## Supplied entries
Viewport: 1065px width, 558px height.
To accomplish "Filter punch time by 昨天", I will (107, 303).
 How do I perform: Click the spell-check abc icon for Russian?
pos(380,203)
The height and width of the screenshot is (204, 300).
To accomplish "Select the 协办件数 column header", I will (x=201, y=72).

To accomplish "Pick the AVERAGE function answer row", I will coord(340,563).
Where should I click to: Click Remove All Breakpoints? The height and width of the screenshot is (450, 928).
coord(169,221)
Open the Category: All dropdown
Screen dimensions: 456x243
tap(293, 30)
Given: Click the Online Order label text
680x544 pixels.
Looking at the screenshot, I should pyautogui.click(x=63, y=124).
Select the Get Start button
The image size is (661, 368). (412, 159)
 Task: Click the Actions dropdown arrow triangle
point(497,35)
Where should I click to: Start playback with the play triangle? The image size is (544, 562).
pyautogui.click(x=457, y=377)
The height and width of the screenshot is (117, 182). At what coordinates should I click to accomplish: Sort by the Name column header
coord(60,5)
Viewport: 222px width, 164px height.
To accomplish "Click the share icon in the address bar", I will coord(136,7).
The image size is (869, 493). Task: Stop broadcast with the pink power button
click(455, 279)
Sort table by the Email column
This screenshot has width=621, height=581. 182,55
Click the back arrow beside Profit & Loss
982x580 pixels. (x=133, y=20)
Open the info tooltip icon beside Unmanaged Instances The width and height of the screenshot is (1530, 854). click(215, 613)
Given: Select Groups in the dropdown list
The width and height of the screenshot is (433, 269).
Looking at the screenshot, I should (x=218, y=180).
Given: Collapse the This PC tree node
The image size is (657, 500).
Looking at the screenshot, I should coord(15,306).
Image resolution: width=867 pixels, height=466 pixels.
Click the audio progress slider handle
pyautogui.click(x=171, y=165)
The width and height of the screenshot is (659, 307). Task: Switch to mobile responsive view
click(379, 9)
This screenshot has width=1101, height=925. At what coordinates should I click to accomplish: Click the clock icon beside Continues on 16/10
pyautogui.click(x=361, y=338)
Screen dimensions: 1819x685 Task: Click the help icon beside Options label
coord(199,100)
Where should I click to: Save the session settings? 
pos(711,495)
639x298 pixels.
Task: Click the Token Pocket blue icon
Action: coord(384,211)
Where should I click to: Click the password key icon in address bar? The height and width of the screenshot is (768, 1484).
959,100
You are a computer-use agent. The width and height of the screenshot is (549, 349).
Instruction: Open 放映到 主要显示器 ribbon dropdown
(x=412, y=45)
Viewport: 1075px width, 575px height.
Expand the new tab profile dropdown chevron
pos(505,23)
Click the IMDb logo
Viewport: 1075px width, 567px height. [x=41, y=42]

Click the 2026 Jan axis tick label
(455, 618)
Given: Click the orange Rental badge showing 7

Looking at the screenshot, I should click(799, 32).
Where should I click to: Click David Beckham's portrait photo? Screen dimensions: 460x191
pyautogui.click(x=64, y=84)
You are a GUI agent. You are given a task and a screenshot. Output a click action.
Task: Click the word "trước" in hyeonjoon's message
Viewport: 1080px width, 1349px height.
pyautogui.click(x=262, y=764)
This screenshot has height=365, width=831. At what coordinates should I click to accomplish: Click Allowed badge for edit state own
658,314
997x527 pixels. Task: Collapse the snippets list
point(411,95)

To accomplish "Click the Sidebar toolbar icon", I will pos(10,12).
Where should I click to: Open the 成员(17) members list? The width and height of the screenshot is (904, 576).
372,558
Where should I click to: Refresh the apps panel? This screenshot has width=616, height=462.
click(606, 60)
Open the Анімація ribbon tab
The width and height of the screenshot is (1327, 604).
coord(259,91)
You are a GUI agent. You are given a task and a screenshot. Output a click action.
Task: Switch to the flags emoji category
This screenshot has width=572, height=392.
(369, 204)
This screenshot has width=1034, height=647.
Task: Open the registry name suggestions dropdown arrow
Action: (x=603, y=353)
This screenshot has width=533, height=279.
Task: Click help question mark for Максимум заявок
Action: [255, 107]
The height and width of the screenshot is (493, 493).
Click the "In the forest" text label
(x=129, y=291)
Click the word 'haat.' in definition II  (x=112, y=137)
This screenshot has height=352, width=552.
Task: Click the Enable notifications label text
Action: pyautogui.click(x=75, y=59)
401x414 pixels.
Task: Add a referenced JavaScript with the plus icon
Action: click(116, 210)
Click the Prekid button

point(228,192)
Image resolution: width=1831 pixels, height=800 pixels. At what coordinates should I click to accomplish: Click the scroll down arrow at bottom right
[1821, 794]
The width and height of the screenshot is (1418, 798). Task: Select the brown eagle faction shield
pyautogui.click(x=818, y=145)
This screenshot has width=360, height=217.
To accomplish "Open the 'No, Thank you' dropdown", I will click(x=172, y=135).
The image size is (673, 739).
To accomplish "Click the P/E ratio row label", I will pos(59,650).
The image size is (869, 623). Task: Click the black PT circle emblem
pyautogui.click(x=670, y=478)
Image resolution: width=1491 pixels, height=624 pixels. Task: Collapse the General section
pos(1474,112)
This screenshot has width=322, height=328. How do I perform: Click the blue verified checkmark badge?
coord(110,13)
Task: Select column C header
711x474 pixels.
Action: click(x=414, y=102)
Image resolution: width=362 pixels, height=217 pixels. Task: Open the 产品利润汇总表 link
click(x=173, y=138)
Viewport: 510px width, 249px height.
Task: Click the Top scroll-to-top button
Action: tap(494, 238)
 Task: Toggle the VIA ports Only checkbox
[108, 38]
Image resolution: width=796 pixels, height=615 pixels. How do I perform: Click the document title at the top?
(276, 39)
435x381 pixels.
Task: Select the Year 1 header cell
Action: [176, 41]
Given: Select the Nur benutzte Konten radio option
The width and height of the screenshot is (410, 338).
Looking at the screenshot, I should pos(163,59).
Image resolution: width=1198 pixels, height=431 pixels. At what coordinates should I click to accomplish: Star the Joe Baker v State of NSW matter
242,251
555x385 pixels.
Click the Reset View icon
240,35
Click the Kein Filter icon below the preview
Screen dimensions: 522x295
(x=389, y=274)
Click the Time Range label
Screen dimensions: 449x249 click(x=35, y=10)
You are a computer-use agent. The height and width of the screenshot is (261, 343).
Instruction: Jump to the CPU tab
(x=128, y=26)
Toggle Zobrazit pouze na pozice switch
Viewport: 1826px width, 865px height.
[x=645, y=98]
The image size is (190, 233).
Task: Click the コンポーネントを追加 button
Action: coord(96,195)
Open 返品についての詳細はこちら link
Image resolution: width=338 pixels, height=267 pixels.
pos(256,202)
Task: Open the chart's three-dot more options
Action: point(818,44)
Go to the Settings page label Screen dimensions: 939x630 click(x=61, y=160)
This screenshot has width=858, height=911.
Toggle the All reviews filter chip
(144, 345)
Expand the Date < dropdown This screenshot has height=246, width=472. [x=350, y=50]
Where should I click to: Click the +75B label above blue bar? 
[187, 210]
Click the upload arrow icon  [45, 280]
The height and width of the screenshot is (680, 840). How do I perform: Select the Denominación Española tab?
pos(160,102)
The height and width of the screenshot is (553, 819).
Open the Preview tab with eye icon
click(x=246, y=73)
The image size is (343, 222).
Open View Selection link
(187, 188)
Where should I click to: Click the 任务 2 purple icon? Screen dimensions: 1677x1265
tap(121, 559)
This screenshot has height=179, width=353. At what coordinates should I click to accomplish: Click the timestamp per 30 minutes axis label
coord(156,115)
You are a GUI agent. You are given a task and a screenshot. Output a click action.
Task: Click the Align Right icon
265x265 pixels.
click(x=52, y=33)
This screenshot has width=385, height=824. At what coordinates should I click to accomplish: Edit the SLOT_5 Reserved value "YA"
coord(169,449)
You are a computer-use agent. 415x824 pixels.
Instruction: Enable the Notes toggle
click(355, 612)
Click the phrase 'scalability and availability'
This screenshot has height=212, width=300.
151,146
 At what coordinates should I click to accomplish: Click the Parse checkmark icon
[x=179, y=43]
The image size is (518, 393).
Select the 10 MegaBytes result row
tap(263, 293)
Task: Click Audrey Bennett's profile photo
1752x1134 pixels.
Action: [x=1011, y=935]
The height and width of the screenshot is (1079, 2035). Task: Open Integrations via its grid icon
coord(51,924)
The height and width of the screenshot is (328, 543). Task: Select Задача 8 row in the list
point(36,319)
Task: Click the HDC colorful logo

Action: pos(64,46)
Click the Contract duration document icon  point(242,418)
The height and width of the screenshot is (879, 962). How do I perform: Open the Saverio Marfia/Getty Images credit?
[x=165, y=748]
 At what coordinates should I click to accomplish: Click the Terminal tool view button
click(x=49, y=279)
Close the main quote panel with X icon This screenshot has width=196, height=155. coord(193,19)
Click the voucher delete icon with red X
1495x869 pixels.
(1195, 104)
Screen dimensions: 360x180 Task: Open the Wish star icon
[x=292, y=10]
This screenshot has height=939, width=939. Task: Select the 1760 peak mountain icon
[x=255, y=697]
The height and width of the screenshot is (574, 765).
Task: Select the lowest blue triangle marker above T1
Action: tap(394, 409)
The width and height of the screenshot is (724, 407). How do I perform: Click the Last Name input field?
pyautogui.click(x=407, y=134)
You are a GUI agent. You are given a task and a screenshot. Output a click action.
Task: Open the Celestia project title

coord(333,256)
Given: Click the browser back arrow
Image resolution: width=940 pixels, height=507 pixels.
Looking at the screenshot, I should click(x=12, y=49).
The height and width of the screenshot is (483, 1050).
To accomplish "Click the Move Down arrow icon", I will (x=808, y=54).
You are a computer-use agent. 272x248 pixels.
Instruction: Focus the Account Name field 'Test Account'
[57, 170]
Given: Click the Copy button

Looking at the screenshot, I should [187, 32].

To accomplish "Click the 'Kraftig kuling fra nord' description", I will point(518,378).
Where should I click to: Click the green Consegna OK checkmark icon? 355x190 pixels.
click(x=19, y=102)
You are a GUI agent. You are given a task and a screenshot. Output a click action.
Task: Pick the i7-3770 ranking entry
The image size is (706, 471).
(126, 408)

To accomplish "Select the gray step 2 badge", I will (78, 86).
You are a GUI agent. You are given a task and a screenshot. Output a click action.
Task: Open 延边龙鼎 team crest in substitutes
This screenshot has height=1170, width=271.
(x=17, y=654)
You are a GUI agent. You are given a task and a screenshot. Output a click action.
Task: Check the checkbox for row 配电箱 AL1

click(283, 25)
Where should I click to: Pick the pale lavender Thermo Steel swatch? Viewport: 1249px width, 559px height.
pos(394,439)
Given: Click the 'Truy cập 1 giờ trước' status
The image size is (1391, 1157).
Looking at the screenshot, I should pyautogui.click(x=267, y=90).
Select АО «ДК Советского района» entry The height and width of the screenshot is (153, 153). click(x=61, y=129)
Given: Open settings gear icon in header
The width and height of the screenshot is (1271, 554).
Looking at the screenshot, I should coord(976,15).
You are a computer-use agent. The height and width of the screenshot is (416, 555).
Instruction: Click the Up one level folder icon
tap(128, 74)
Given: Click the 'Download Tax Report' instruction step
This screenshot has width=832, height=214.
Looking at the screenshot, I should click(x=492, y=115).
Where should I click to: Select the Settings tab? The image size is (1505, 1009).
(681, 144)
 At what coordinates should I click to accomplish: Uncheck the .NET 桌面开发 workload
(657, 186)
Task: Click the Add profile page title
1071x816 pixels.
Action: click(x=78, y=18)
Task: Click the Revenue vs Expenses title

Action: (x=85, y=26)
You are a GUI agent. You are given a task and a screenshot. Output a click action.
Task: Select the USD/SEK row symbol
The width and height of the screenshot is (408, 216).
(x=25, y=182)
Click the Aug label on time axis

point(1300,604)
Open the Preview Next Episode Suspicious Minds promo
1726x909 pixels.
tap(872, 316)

## What is required
Looking at the entries above, can you reproduce exactly the lines from the one that holds "Image resolution: width=796" through the one that holds "555x385 pixels.", and only those?

## Expected output
Image resolution: width=796 pixels, height=615 pixels. How do I perform: Click the document title at the top?
(276, 39)
435x381 pixels.
Task: Select the Year 1 header cell
Action: [176, 41]
Given: Select the Nur benutzte Konten radio option
The width and height of the screenshot is (410, 338).
Looking at the screenshot, I should pos(163,59).
Image resolution: width=1198 pixels, height=431 pixels. At what coordinates should I click to accomplish: Star the Joe Baker v State of NSW matter
242,251
555x385 pixels.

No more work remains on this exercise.